== PASSAGE PROVIDED ==

Lex Luthor (Gene Hackman), who has escaped from prison, finds and infiltrates the Fortress before Superman and Lois arrive, learning of Superman's connection to Jor-El and General Zod. He offers to lead Zod to Jor-El's son in exchange for control of Australia. The three Kryptonians form an alliance with Luthor and go to the offices of the Daily Planet where they abduct Lois. Superman arrives, after having found the green crystal and reversing the transformation process, and battles the three in Metropolis. Zod realizes Superman cares for the innocent humans, and takes advantage of this weakness by threatening bystanders. To protect the city, Superman flies off towards his Fortress, but Zod, Ursa, and Non pursue, carrying Lois and Luthor (who guides them to the Fortress). Upon arrival, Zod declares Luthor has outlived his usefulness and plans to kill both him and Superman. Superman tries to get Luthor to lure the three into the crystal chamber to depower them, but Luthor, eager to get back in Zod's favor, reveals the chamber's secret to the villains. Zod forces Superman to seemingly again undergo the process, only to realize too late that Superman, fully expecting Luthor's treachery, had already altered the process to expose everyone outside the chamber to the red light, removing the Kryptonian criminals' powers while leaving his own intact. After easily defeating the trio, Superman returns Luthor to the authorities and flies Lois to her home.
At the Daily Planet the following day, Clark kisses Lois, using his abilities to wipe her mind of her knowledge that Clark and Superman are the same person. Superman restores the damage done by Zod. As he replaces the flag on top of the White House, Superman promises the President to never again abandon his duty, and flies into the sunrise for further adventures.

===

### WHAT YOU HAVE TO DO
Rewrite the film plot summary, beginning at the words "At the Daily" and stopping after "for further adventures.", with "sunrise" changed to "sunset".

== DATASET EXCERPTS ==

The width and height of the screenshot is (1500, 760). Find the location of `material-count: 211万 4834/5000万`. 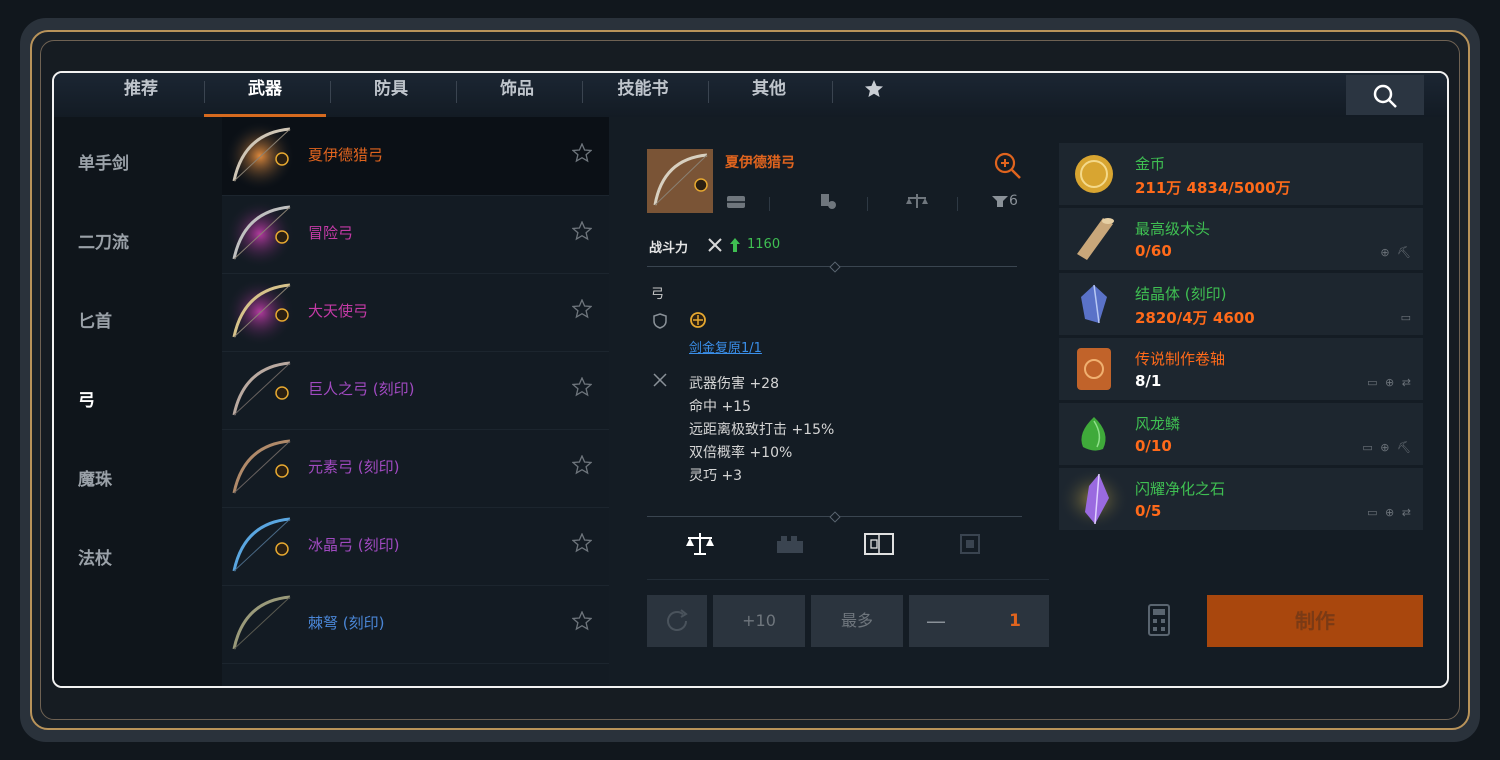

material-count: 211万 4834/5000万 is located at coordinates (1213, 188).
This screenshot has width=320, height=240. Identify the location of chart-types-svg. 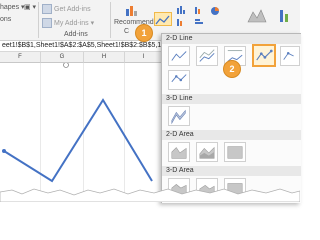
(198, 16).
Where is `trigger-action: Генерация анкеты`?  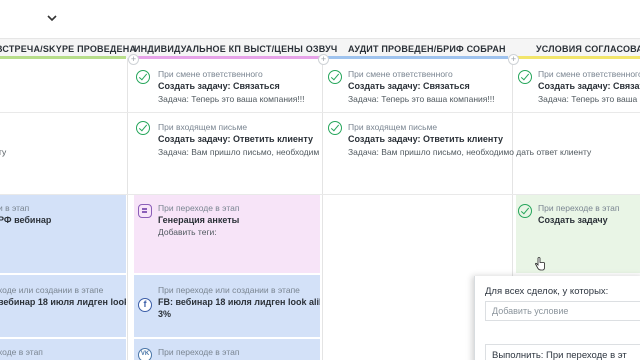 trigger-action: Генерация анкеты is located at coordinates (199, 220).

===

### SOLUTION FOR THIS PROBLEM
At the Daily Planet the following day, Clark kisses Lois, using his abilities to wipe her mind of her knowledge that Clark and Superman are the same person. Superman restores the damage done by Zod. As he replaces the flag on top of the White House, Superman promises the President to never again abandon his duty, and flies into the sunset for further adventures.